Supplied records:
>>

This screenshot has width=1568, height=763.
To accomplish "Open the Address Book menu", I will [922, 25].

<<
>>

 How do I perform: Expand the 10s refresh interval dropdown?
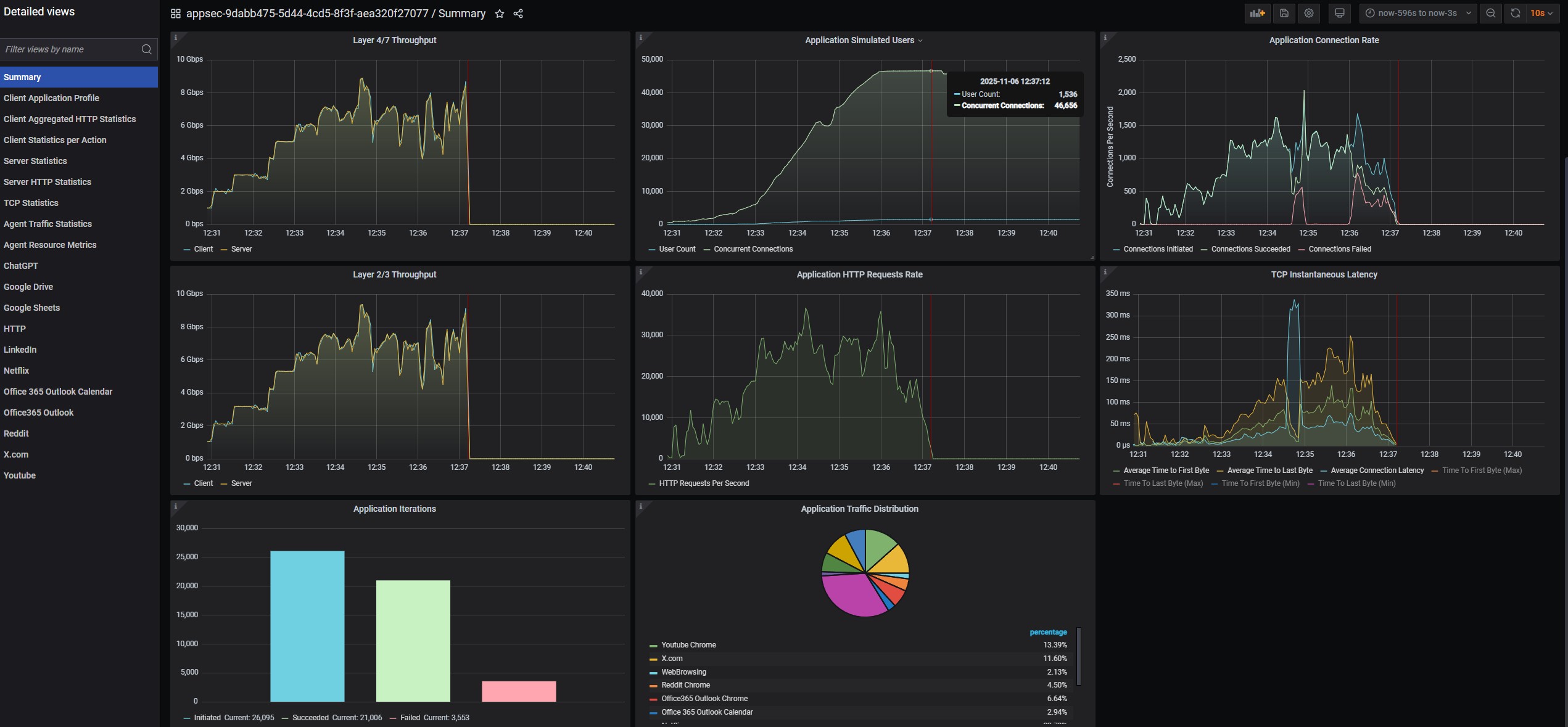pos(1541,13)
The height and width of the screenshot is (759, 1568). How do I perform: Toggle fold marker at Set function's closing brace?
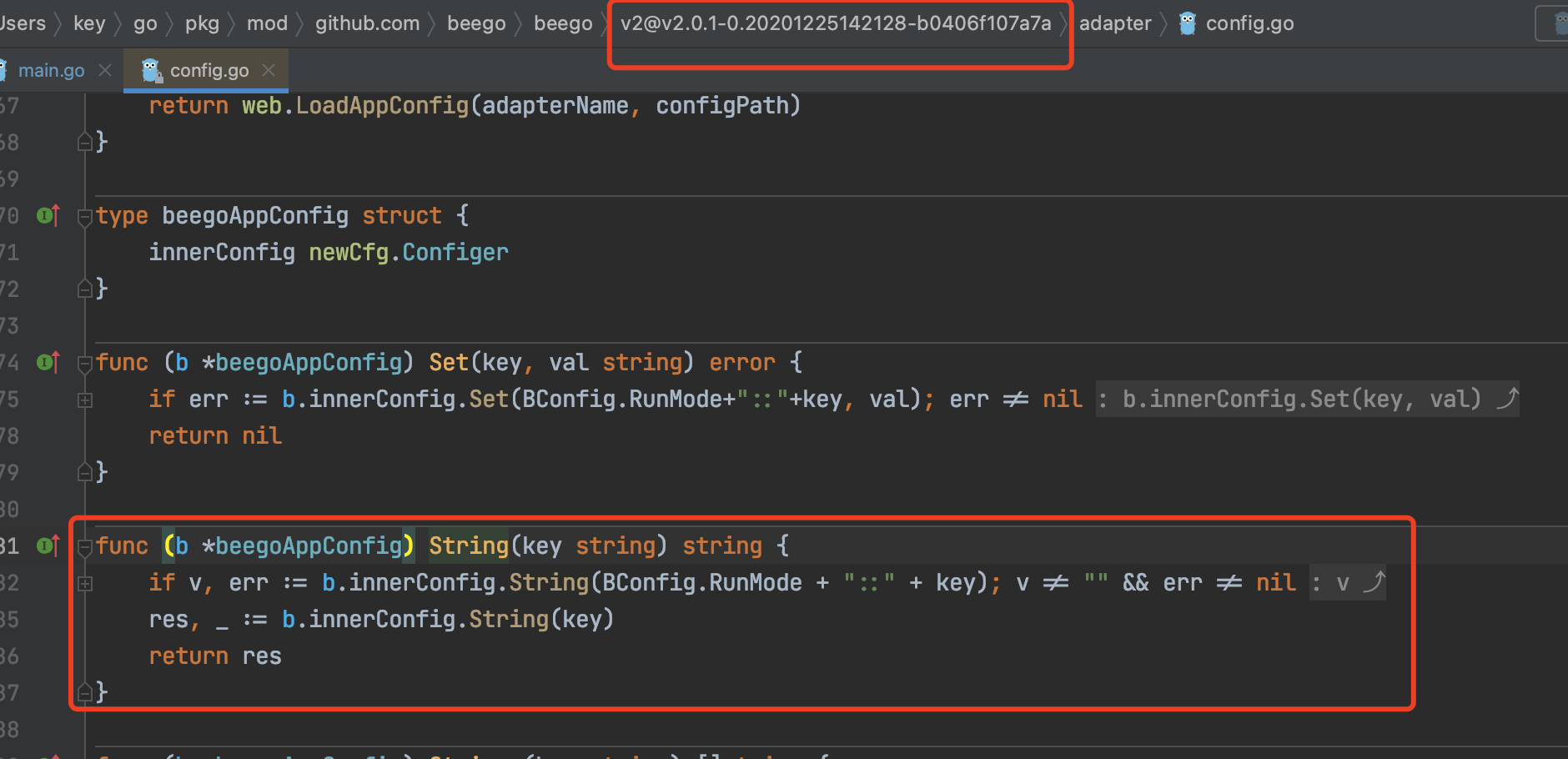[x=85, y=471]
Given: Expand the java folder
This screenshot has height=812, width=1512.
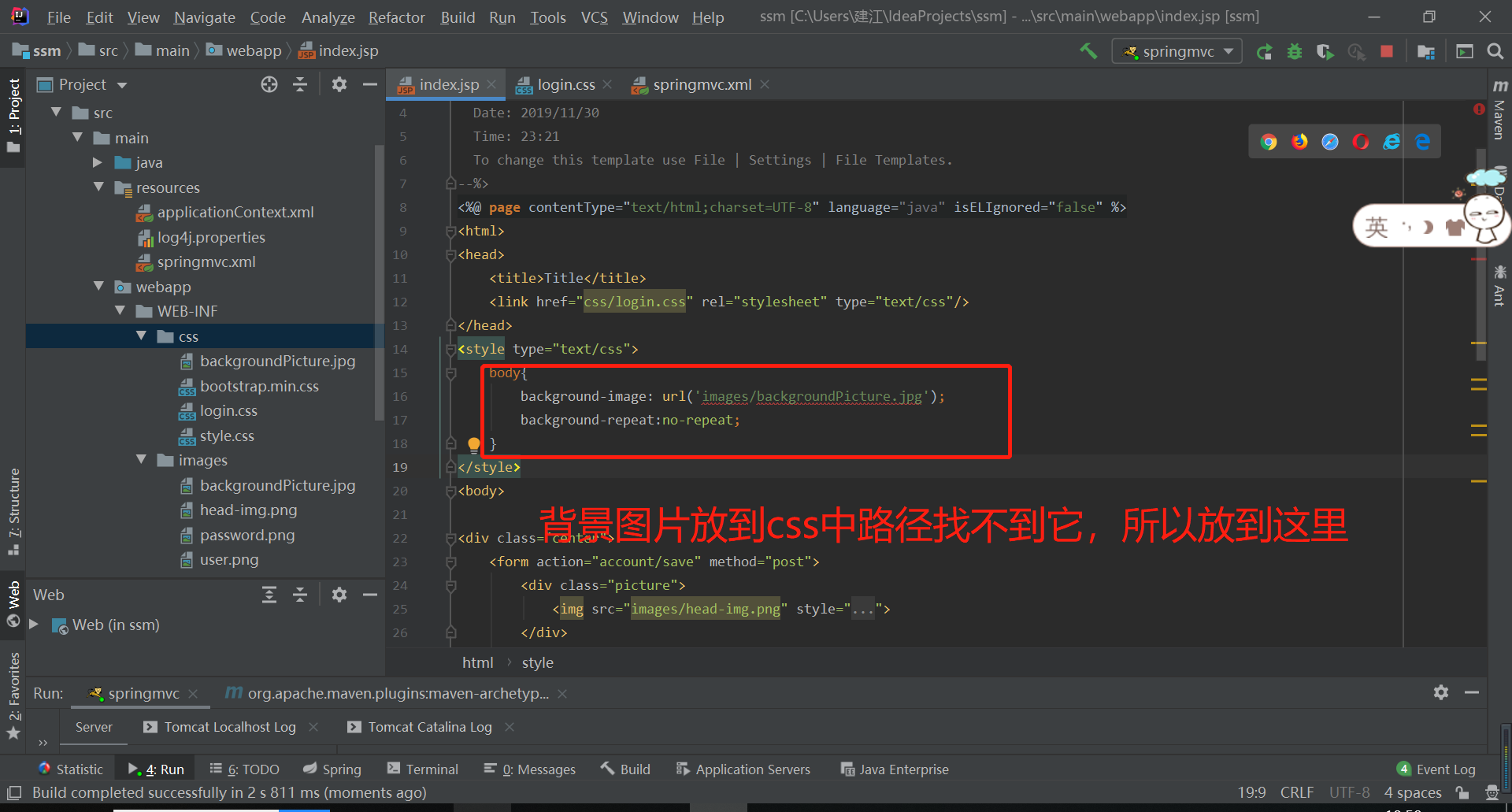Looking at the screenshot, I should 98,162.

<<
>>

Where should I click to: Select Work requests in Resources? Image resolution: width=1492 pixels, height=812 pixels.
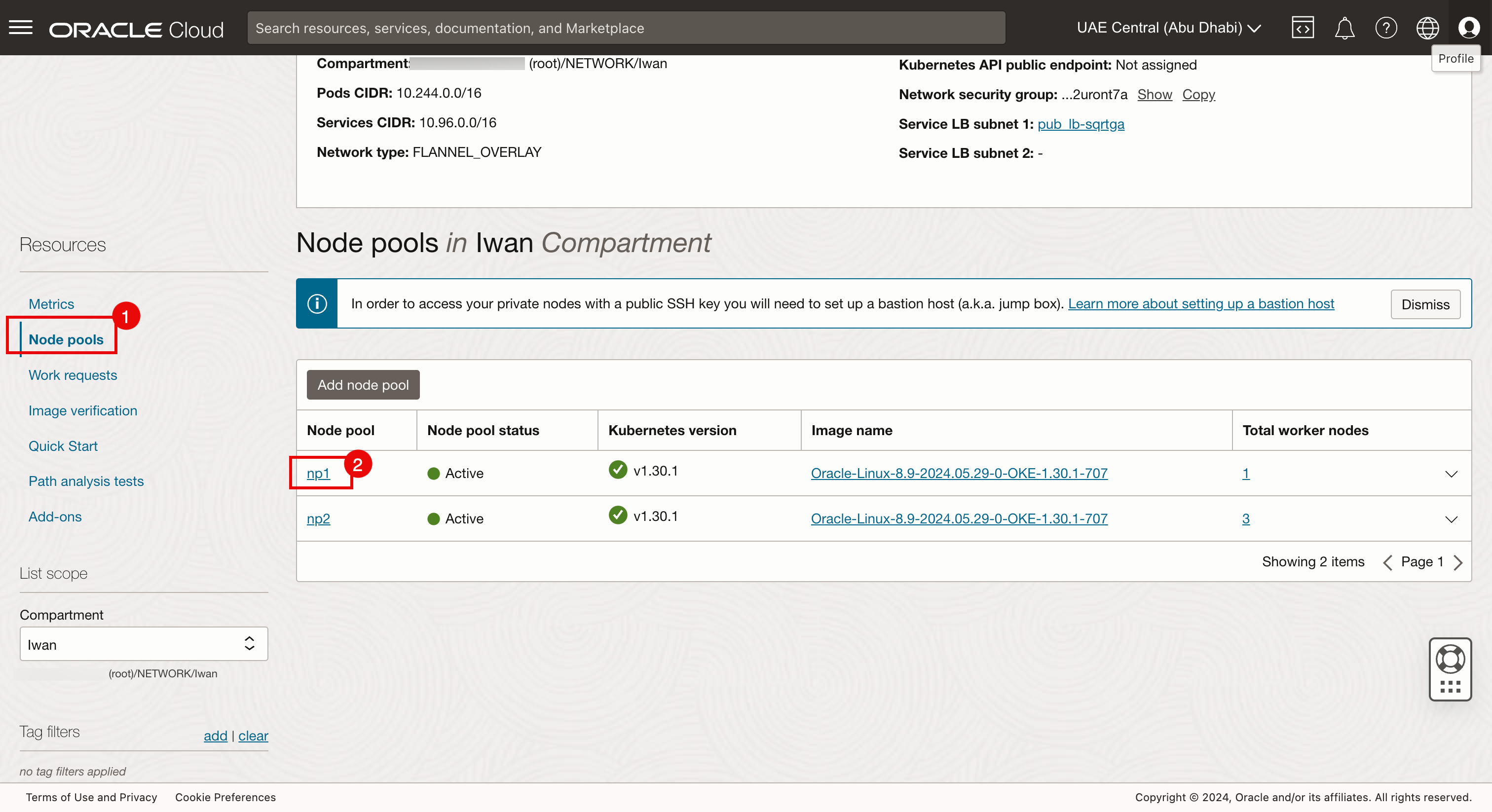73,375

<<

Produce an exact reproduction of the listing above, limited to the lines starting at the line with "How do I perform: Expand" and ending at the line with "Given: Expand the java folder", both kept, with every picture left out.

 How do I perform: Expand the 10s refresh interval dropdown?
pos(1541,13)
The height and width of the screenshot is (759, 1568). How do I perform: Toggle fold marker at Set function's closing brace?
[x=85, y=471]
Given: Expand the java folder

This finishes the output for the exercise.